Production tip: equality defines uniqueness
If your elements have broken equals/hashCode or mutable equality fields, your Set will behave incorrectly.
Common Set choices
HashSet: fast membership, no guaranteed iteration order.LinkedHashSet: preserves insertion order (extra memory cost).TreeSet: sorted order, O(log n), requires comparator/Comparable.
Map: key-based lookup
Use a Map when you want to look up values by key. In production, Map is often the most important collection because it becomes:
- in-memory cache
- dedup index
- aggregation structure
Map choices
HashMap: default, fast average-case.LinkedHashMap: stable iteration order, useful for LRU-like patterns.TreeMap: sorted keys, O(log n).ConcurrentHashMap: concurrent access without full locking.
Ordering and determinism
Many production bugs are caused by assuming order where there is none.
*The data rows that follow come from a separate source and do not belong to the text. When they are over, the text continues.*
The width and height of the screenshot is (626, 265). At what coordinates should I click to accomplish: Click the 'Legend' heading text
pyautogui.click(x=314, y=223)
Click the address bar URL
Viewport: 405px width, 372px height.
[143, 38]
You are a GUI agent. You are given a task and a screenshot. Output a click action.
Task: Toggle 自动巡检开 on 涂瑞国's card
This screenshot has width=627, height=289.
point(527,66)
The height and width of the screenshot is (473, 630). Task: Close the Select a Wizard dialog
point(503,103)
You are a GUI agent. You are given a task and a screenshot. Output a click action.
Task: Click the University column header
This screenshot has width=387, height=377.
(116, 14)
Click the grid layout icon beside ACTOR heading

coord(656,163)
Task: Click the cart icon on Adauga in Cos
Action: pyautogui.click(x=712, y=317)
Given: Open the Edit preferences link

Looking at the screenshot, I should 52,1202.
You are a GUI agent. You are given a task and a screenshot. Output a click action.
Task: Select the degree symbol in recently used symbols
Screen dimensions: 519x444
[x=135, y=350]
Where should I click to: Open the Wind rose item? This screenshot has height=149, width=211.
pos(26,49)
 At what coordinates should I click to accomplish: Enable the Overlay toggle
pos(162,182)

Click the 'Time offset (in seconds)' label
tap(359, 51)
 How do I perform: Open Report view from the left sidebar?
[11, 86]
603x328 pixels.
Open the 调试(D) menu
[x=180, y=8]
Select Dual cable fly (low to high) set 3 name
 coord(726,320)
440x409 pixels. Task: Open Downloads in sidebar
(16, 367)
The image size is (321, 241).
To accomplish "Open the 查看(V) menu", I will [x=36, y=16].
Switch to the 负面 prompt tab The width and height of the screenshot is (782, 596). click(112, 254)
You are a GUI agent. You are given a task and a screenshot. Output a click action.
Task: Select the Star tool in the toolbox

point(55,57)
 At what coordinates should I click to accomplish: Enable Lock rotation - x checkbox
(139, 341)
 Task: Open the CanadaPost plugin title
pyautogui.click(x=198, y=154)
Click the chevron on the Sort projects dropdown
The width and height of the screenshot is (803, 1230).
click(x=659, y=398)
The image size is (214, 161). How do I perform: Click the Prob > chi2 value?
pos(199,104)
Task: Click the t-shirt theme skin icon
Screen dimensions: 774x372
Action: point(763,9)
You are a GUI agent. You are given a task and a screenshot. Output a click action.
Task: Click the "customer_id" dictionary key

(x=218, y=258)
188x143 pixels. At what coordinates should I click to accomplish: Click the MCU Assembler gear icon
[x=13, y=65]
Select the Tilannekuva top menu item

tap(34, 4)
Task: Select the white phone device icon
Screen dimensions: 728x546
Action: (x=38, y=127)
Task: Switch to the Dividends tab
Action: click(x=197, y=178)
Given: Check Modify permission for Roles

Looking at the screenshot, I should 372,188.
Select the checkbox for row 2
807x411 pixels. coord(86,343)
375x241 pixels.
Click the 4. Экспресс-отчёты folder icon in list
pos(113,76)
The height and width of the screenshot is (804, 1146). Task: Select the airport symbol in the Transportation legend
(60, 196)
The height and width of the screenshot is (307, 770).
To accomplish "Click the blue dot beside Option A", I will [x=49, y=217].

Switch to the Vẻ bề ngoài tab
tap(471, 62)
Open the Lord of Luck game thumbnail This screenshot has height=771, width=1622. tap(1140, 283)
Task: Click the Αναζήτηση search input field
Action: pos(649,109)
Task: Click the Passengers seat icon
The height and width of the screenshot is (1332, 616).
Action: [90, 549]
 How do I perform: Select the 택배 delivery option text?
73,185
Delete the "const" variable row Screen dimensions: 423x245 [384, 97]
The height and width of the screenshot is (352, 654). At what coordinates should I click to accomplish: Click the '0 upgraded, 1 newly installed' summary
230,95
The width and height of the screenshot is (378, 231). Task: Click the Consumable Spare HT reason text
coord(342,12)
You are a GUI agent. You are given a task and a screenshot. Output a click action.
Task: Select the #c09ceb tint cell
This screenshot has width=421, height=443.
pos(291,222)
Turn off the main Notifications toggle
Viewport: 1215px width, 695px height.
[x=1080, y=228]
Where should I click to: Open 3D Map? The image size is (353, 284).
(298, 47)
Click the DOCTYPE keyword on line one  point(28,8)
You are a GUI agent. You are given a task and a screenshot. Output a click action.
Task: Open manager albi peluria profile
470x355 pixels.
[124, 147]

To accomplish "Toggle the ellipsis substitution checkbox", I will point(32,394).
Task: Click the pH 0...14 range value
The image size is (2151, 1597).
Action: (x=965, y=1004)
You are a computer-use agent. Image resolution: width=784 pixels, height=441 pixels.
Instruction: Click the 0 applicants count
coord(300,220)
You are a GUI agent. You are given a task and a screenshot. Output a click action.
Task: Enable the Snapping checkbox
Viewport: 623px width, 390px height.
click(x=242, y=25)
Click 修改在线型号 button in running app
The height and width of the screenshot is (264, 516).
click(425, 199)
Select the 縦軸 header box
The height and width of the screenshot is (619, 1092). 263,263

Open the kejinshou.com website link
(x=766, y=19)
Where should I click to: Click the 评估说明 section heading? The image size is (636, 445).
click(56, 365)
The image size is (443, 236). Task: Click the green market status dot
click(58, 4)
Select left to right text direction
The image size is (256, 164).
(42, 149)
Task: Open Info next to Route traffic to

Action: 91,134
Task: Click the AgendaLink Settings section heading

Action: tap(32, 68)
- HashSet and HashMap do not guarantee iteration order.
- Ordering may appear stable in dev and change in prod due to different hash seeds or JVM versions.
Example: do not depend on HashMap iteration order
Map<String, Integer> m = new HashMap<>();
m.put("b", 2);
m.put("a", 1);
// Never assume output order
for (var e : m.entrySet()) {
System.out.println(e.getKey());
}
When to use LinkedHashMap/LinkedHashSet
If order matters for output stability (e.g., generating deterministic JSON for caching or tests), use LinkedHashMap/LinkedHashSet.
Memory and GC costs
Hash-based collections have overhead:
- buckets/arrays
- node objects
- references
In large in-memory workloads, choosing HashMap vs specialized structures impacts GC heavily. Always measure when sizes become large.
Concurrency: choose explicit concurrent collections
Do not use HashMap with manual synchronization in ad-hoc ways. Prefer standard concurrent structures:
- ConcurrentHashMap for concurrent maps
- CopyOnWriteArrayList for mostly-read lists (rarely for high-write)
- BlockingQueue for producer-consumer pipelines
Production failure scenario
A service uses ArrayList and repeatedly calls contains() on a list of 100k elements for membership checks. Under load, CPU spikes and latency increases. Fix: use HashSet for membership checks.
Practical decision table
- Need duplicates + order: ArrayList
- Need uniqueness + fast contains: HashSet
- Need deterministic iteration order: LinkedHashSet/LinkedHashMap
- Need sorted order: TreeSet/TreeMap
- Need key-based lookup: HashMap
- Need concurrent key-based lookup: ConcurrentHashMap
Checklist
- Pick based on access patterns and size, not habit.
- Do not rely on HashMap/HashSet order.
- Understand equals/hashCode semantics for Set/Map keys.
- Use LinkedHash* when deterministic iteration matters.
- Use concurrent collections for multi-threaded access.
- Measure memory and CPU when collections become large.
Final principle
In production, the wrong collection choice is a hidden performance bug waiting to surface. Choose explicitly.